WHAT YOU ARE ASKED TO DO:
Reproduce the part of the blog entry on editing habits below that begins at "My New Editing" and stops after "I can tell.".

My New Editing Regime…and Memories of Subcloning


The publisher and I have agreed a deadline for Joshua bk 1 v3.0. I’m deep in the process of writing Jaguar though, and can’t let the momentum go. So I try to work on Jaguar in the morning at my desk, take a two-hour break to refresh and then it’s on with the editing, which seems to require a different skillset as far as I can tell.

Thank goodness for editors. I’ve said it before and I’ll say it again. Mine is probably going to save me from being a laughing stock, if nothing else – hopefully a lot else but you can’t predict these things.

I like to take my manuscript out for little walks. I can’t be bothered going all the way to the Bod this time around – I’m only spending 2 hours a day on it, what with the Jaguar writing taking up all my morning brain activity. So I’ve been going to Summertown.

The above photo is taken of my set-up at the Summertown Wine Cafe, a bijoux little joint on South Parade which makes the best coffee in Summertown (there are many Italian coffee machines in Summertown, but few baristas who have a clue how to use them). Sadly however, they charge a small fortune for savoury food – best to stick to cake, I’m trying to avoid blimpdom so that’s out.

Blah, blah, blah. Nothin of consequence in this entry sadly. I’m just writing something to have to test in a new way to do an RSS feed. If you read this, you’ve just participated in an experiment.

INFORMATION SHOWN:
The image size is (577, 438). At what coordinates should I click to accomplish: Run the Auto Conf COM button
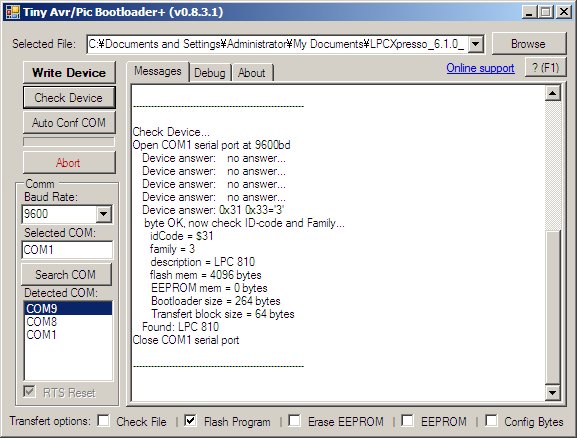pyautogui.click(x=69, y=123)
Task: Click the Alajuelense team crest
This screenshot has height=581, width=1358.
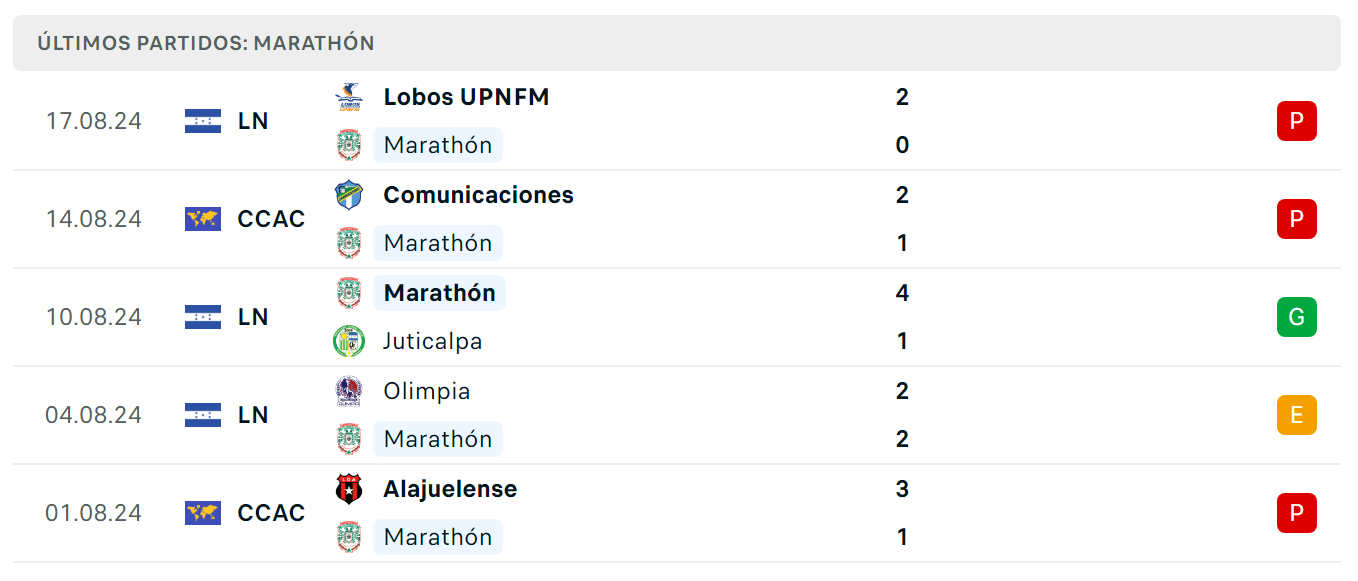Action: click(349, 489)
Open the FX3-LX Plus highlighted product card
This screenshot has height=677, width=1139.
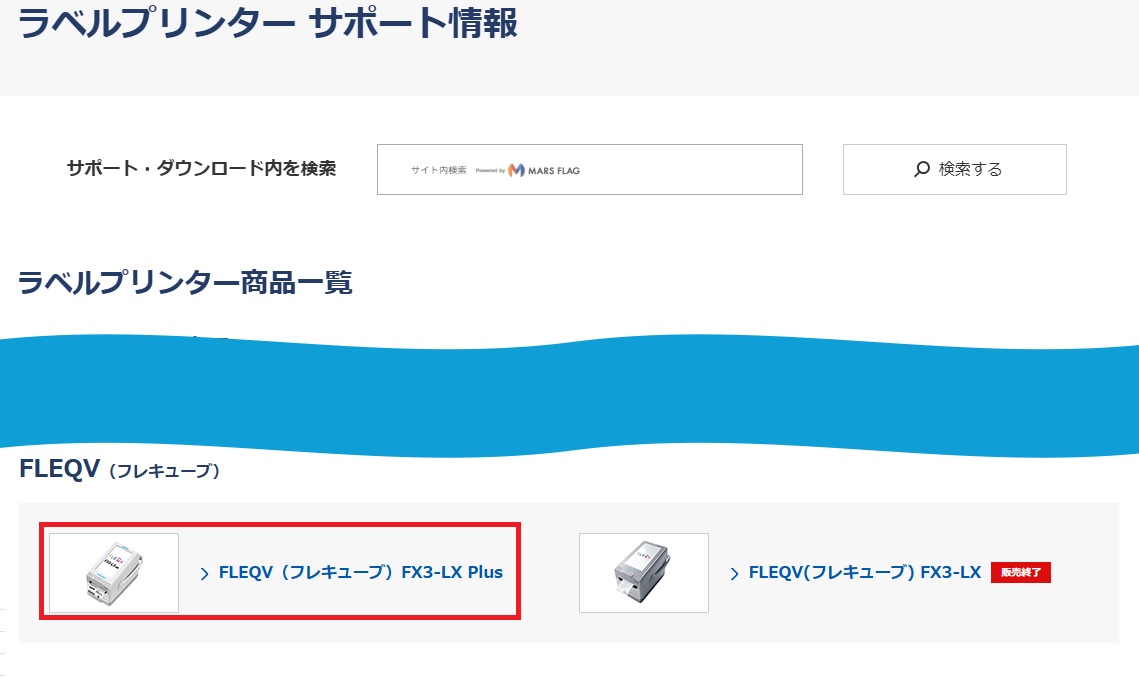pos(280,572)
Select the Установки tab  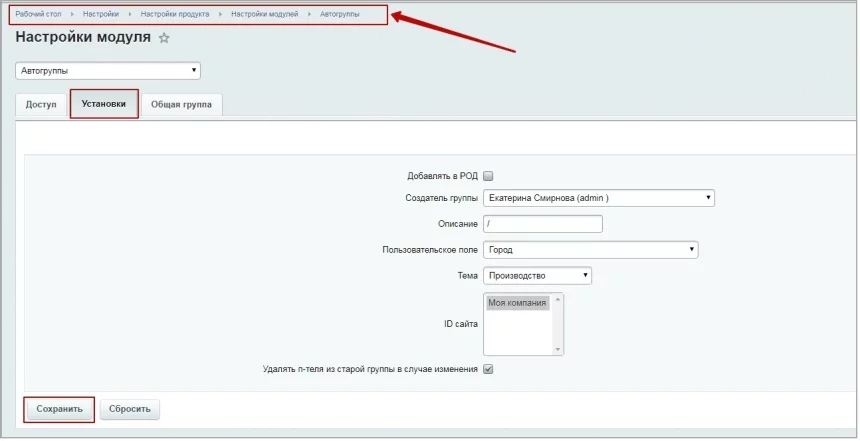pyautogui.click(x=104, y=104)
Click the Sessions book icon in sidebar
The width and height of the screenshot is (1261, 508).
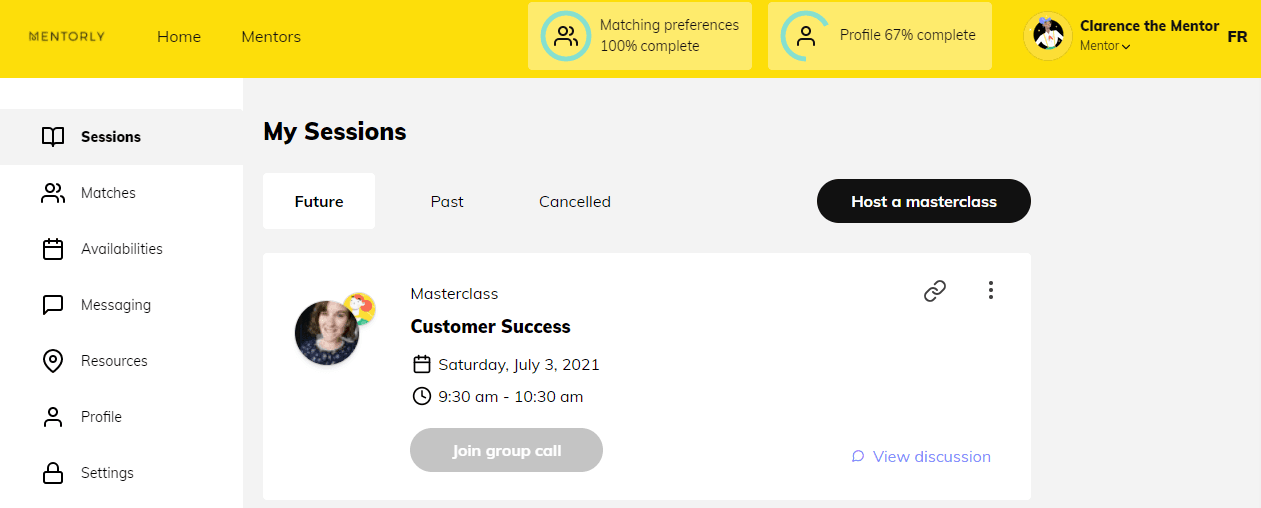point(53,137)
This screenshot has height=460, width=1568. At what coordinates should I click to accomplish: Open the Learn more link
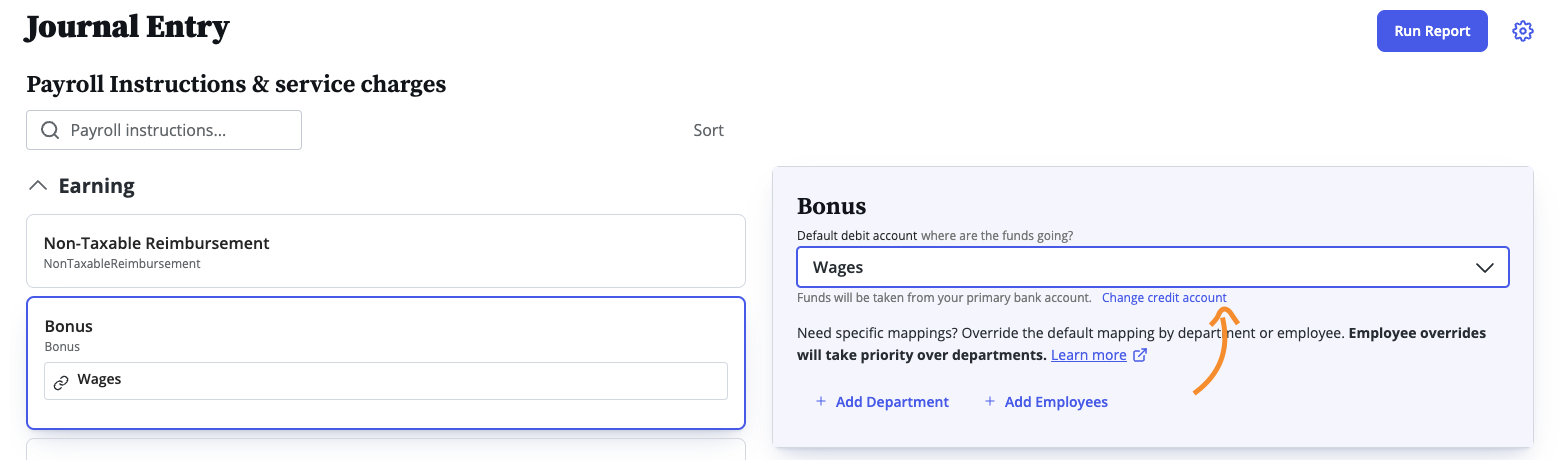[1088, 355]
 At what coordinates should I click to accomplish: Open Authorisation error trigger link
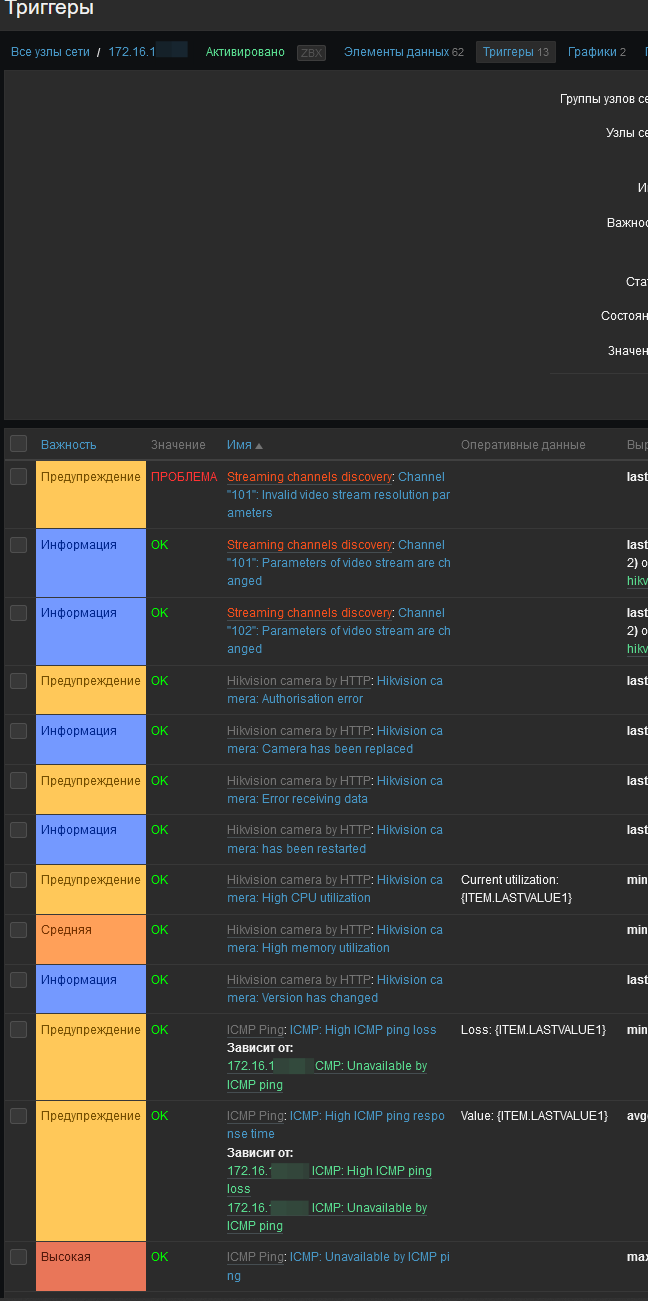point(335,690)
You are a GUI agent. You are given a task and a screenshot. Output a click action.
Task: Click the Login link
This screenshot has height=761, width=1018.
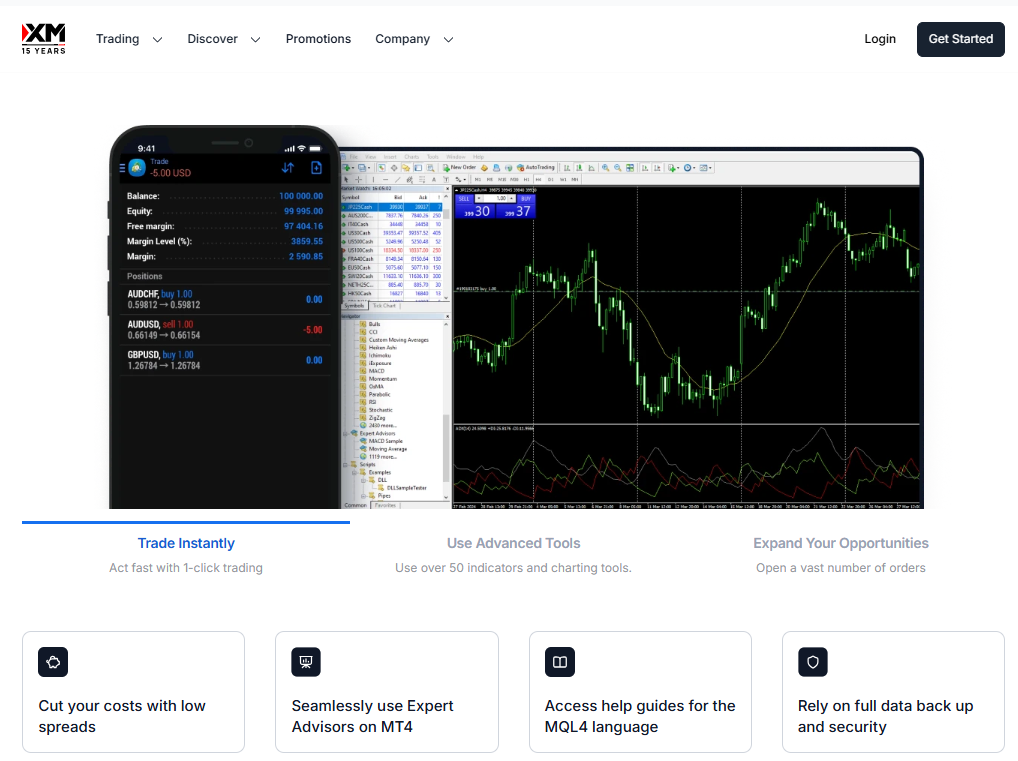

EXERCISE RESULT:
My New Editing Regime…and Memories of Subcloning


The publisher and I have agreed a deadline for Joshua bk 1 v3.0. I’m deep in the process of writing Jaguar though, and can’t let the momentum go. So I try to work on Jaguar in the morning at my desk, take a two-hour break to refresh and then it’s on with the editing, which seems to require a different skillset as far as I can tell.